Worse, high algal concentrations may be linked to population booms of certain coral predators. The infamous Crown of Thorns starfish has begun to appear in high densities across the Great Barrier Reef. This starfish eats corals, simply

wandering over them and, well, sticking its stomach onto the coral and ingesting it (or is it exgesting?). Once fairly rare, they're becoming increasingly common – to the point of becoming not only a pest, but a huge problem. One theory on their increasing numbers it that their larvae are somewhat unpleasant to ingest.
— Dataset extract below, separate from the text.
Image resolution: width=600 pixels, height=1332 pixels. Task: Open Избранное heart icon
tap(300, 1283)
With more algae on the reef, organisms that eat their larvae are offered a tastier alternative, and as a result, there are many more Crown of Thorns.

Of course, the biggest component of increased carbon levels globally is that of global warming, which has been shown to have a tremendous effect on the ocean. Consider what happens to your reef aquarium when you add too many heat producing pumps, lights and the like, without a chiller. As the temperature climbs, just a few degrees off point, your corals begin to bleach and show other signs of stress. Over time, they die. This is happening. Let me restate this point: it is not a theory, it is not a possibility, it is happening now. We've seen massive bleaching events linked to increased oceanic temperatures on virtually every reef, and those areas that have significantly warmed are those that are the most affected.
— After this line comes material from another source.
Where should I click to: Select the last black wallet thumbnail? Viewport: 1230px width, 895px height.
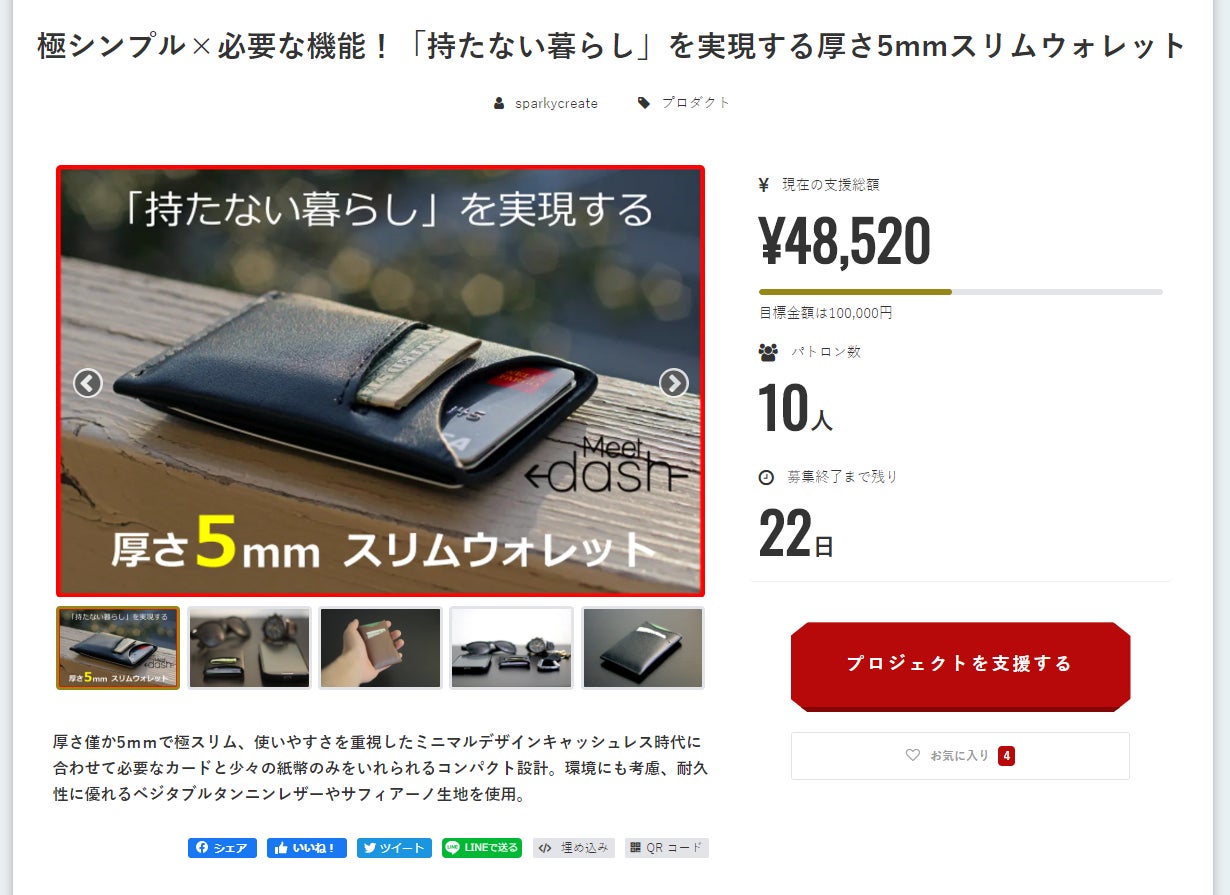pyautogui.click(x=643, y=648)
Further, as corals become stressed, even before they bleach and die, they are far more susceptible to disease, just like

everything else. Diseased and weakened corals are more prone to predation, have a harder time reproducing, and generally

just fail to thrive.

None of these events happen in isolation: measurable drops in pH are occurring, increased algal growth is being documented, and higher temperatures are being recorded. This is a deadly combination for the world's reefs.

In the past, we've talked about what we can do to help, and that is simply put: reduce your carbon footprint. Whether that means less driving, more fuel efficient vehicles, or less energy consumption, it all helps our reefs.